E, no caso, ao examinar a prova testemunhal, o desembargador constatou que a empresa agiu com abuso de poder, já que a revista dos empregados em sua loja era feita por fiscal de outro sexo, com a retirada e exposição pública dos objetos pessoais dos empregados, em ambiente aberto (próximo aos caixas), sendo presenciada pelos colegas de trabalho e também pelos clientes. Ou seja, não havia a necessária discrição e preservação da intimidade da trabalhadora. “A empregada era exposta à vexatória situação de ser revistada na frente de colegas e clientes, em local inapropriado e de ampla visibilidade, com comprometimento da sua dignidade e intimidade”, arrematou o relator, negando provimento ao recurso da empresa. (PJe-0011384-22.2015.5.03.0067 RO - acórdão em 21/03/2017).
Caso 3 - Revista íntima em homens é considerada abusiva
No caso julgado pela 4ª Turma do TRT de Minas, os julgadores se depararam com uma situação diferente: um empregado pretendia receber indenização por danos morais da empregadora em razão das revistas íntimas às quais estava submetido no local de trabalho. A sentença reconheceu o pedido do trabalhador e, acolhendo o voto da desembargadora Maria Lúcia Cardoso de Magalhães, a Turma confirmou a decisão.
De acordo com a relatora, a prova testemunhal comprovou que a empresa adotava a prática da revista íntima dos empregados, com contato corporal. O procedimento foi detalhadamente descrito por uma testemunha. Ela contou que, ao final da jornada todos passavam por uma catraca e, se fosse acionada uma luz vermelha ou se o vigilante não fosse com a cara do trabalhador, este era conduzido para uma sala tipo corredor, com uma porta para entrar e outra, ao final, pra sair. Os pertences e mochilas eram deixados sobre uma mesa para serem revistados. Em seguida ocorria a revista corporal, com toques inclusive nas partes íntimas dos empregados.
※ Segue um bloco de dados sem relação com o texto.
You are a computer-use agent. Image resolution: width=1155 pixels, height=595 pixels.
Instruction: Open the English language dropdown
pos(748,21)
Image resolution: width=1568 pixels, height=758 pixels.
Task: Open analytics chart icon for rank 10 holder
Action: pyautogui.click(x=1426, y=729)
A testemunha acrescentou que a revista corporal era feita na presença de todos os outros empregados que haviam sido selecionados, causando constrangimento.
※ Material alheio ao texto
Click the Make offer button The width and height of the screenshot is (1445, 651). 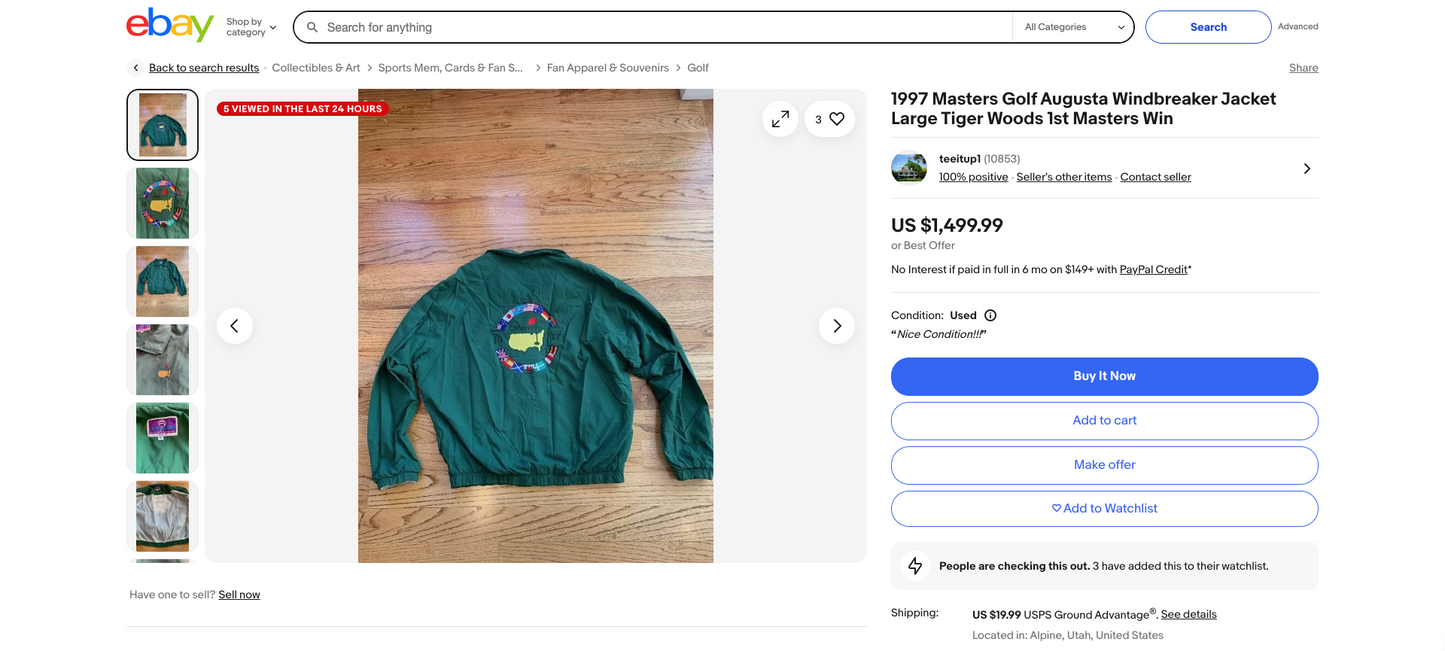[1104, 464]
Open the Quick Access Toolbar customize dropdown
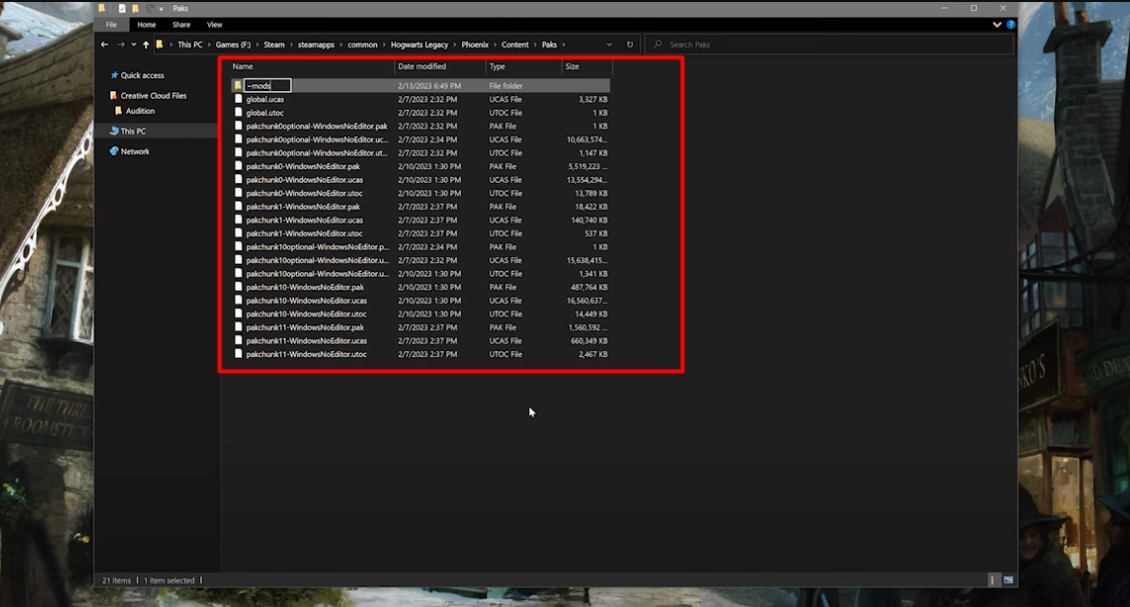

Diante disso, a desembargadora não teve dúvidas de que a empresa agiu com abuso, em violação à intimidade, vida privada e dignidade do reclamante, direitos protegidos no artigo 5º, X, da CR. Ela ponderou que o inciso III do artigo 1º da Constituição assegura a preservação da dignidade da pessoa humana, proibindo, nas palavras da julgadora, a “excessiva instrumentalização dos trabalhadores”, o que não é respeitado quando o empregador realiza revistas com contato corporal nos empregados, como ocorreu no caso, principalmente diante da possibilidade de se utilizarem outros meios de controle tecnológicos (como detector de metais ou mesmo raio-x).
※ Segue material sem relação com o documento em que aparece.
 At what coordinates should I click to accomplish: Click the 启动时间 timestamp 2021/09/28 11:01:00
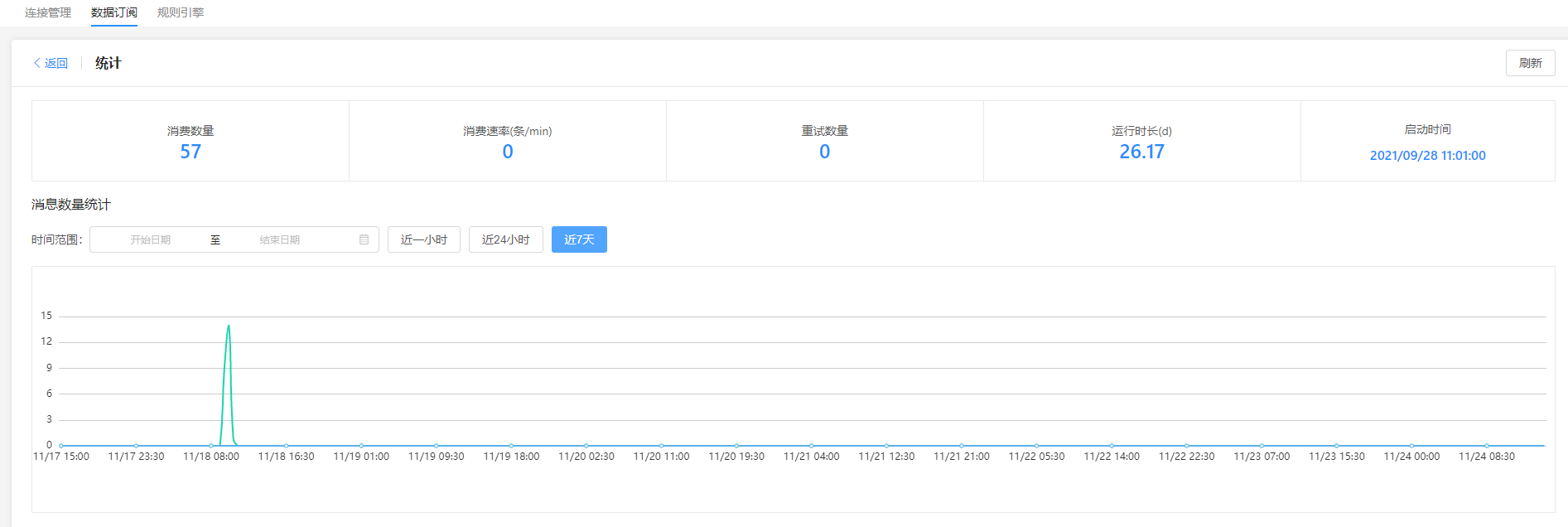(x=1427, y=155)
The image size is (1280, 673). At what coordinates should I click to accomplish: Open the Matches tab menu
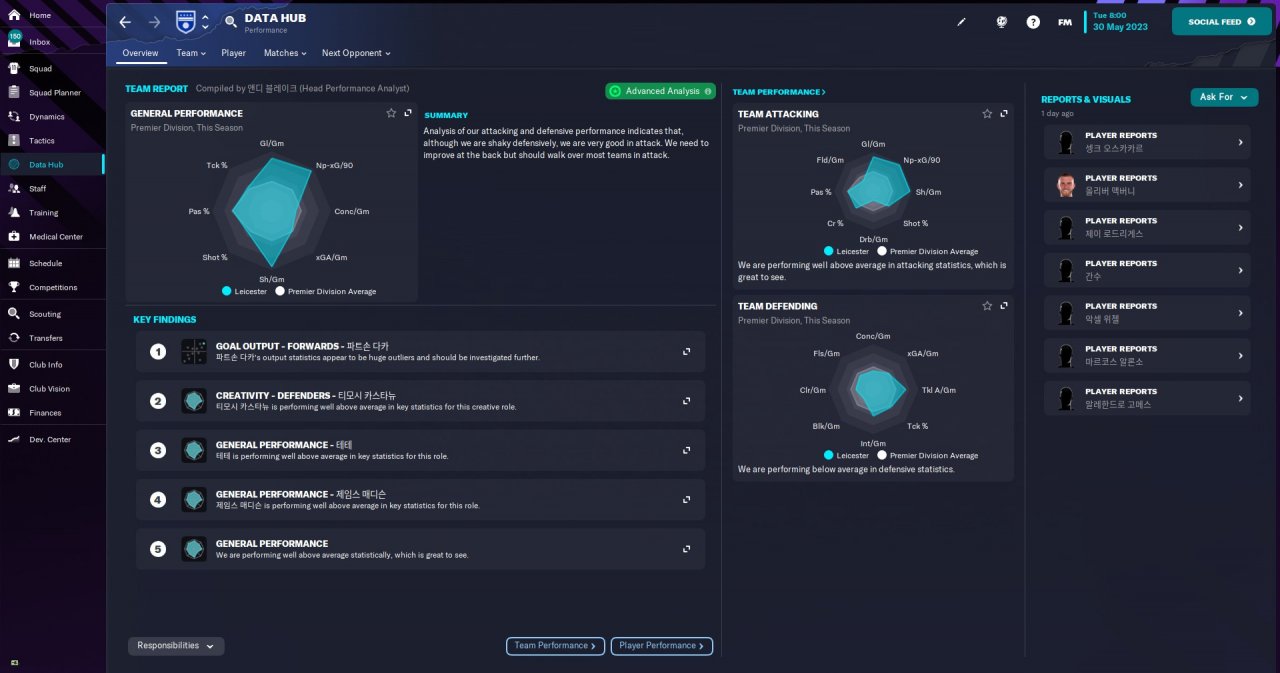click(x=285, y=53)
Além disso, a relatora ressaltou que o artigo 373-A, inciso VI, da CLT, ao proibir a realização de revistas íntimas pelo empregador e seus prepostos, apesar mencionar apenas as empregadas, alcança, certamente, todos os trabalhadores, incluindo os empregados do sexo masculino: “O art. 373-A da CLT somente explicitou a proteção à mulher sem autorizar a prática em trabalhadores do sexo masculino”, explicou a desembargadora.
Nesse quadro, por entender que foram atendidos os requisitos dos artigos 186 e 927 do Código Civil, a relatora manteve a condenação da empresa de pagar ao empregado a indenização por danos morais no valor de R$ 5.000,00, confirmando a sentença recorrida e negando provimento ao recurso da ré, no que foi acompanhada pelos demais julgadores da Turma. (PJe nº 0011223-04.2016.5.03.0026-ROPS – acórdão em 09/11/2016).